Он, Майор Марон, был здоровенный мужчина, даже толстый, холеный, так прекрасно выбрит, начищен, наглажен, и она, отечная от воды с солью, которую пили с голоду, чая с солью, кофия с солью, чтобы не было вкуса пустой воды, страшного вкуса пустой воды, которая не насыщала, не утоляла голода, стояли друг против друга, и она знала, что у него в халате в кармане пачка «Беломора», та самая пачка, которую ей нужно было, и она готова была выменять ее на что угодно, вплоть до кольца с бриллиантом, вплоть до картины-подлинника Брюллова, драгоценной картины, столь ценимой ее отцом и дедом.

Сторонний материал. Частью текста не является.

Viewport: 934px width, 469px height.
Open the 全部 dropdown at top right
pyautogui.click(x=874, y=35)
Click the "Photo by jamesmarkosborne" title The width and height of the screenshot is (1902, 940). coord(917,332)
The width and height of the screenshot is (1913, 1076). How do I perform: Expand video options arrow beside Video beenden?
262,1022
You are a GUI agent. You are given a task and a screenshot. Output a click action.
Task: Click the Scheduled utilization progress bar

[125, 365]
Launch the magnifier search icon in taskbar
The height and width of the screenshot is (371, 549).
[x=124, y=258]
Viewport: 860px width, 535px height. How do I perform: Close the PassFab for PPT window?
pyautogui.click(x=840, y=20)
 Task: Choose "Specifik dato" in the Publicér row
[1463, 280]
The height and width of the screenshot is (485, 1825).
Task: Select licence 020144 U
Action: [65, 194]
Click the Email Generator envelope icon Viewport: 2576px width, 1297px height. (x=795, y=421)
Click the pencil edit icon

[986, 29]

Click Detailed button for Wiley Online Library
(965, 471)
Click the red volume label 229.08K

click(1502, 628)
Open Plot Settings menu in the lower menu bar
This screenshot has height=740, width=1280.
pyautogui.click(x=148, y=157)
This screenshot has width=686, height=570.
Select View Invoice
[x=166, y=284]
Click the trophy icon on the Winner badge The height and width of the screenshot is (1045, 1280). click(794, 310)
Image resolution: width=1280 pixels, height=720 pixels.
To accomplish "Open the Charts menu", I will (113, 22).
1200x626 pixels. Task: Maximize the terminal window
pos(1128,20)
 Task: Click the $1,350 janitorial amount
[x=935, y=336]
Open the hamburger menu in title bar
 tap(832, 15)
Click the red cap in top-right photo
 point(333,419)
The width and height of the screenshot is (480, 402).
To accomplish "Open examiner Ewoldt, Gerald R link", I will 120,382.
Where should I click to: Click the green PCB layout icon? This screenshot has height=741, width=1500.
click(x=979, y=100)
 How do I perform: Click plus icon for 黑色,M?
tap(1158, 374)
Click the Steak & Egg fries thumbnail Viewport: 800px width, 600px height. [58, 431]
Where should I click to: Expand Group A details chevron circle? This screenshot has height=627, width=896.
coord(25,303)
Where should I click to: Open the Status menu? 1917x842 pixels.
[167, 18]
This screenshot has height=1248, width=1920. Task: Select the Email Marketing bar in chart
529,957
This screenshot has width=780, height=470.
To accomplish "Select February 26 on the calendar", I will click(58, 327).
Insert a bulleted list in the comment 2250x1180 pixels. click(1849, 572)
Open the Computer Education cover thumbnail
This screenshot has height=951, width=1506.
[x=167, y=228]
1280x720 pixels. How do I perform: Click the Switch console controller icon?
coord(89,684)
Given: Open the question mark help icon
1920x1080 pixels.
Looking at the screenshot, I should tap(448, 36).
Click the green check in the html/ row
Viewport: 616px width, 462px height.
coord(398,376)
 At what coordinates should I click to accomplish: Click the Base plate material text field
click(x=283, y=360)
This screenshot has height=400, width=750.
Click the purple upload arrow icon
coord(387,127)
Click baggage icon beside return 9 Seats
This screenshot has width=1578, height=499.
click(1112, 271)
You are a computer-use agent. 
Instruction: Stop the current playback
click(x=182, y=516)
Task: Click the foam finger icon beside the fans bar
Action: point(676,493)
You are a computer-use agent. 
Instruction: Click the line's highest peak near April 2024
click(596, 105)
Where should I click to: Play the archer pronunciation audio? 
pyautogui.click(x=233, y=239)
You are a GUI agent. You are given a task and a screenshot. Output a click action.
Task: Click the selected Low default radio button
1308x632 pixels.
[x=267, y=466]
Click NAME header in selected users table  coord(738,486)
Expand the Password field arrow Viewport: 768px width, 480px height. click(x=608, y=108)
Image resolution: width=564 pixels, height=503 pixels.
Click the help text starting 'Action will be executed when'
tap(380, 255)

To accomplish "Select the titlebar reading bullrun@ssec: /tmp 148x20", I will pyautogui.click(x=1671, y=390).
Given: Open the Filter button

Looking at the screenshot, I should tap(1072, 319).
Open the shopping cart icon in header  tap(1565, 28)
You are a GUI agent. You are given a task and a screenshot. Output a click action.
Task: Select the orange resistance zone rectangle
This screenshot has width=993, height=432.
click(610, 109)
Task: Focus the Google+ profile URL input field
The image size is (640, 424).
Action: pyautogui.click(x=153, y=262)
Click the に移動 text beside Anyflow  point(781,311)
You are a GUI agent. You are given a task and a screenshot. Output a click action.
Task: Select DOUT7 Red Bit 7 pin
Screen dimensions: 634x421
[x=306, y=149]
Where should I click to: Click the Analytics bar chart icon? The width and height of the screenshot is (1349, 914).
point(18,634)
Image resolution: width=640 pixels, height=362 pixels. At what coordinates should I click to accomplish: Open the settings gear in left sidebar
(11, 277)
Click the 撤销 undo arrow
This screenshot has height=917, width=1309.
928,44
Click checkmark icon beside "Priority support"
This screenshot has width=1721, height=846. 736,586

Она чувствовала тяжесть его кармана с этой пачкой и спичками и могла сейчас, сию минуту, просто так получить ее да еще что-то, даже обед, что угодно, но она стояла, отклонив назад голову и улыбаясь той своей улыбкой Иоганны, и ничего не просила, и он, привыкший в добром настроении угощать всех «Беломором» и обедом, не вытащил этой пачки, не предложил ей.
Вокруг них стояли и сестры, и свита, и Иван Тимофеевич, стояли, узнавая ее, поражаясь тому, какая она теперь, и в то же время удивляясь тому, что она была все-таки она и теперь на глазах у всех становилась той, которую они знали так хорошо.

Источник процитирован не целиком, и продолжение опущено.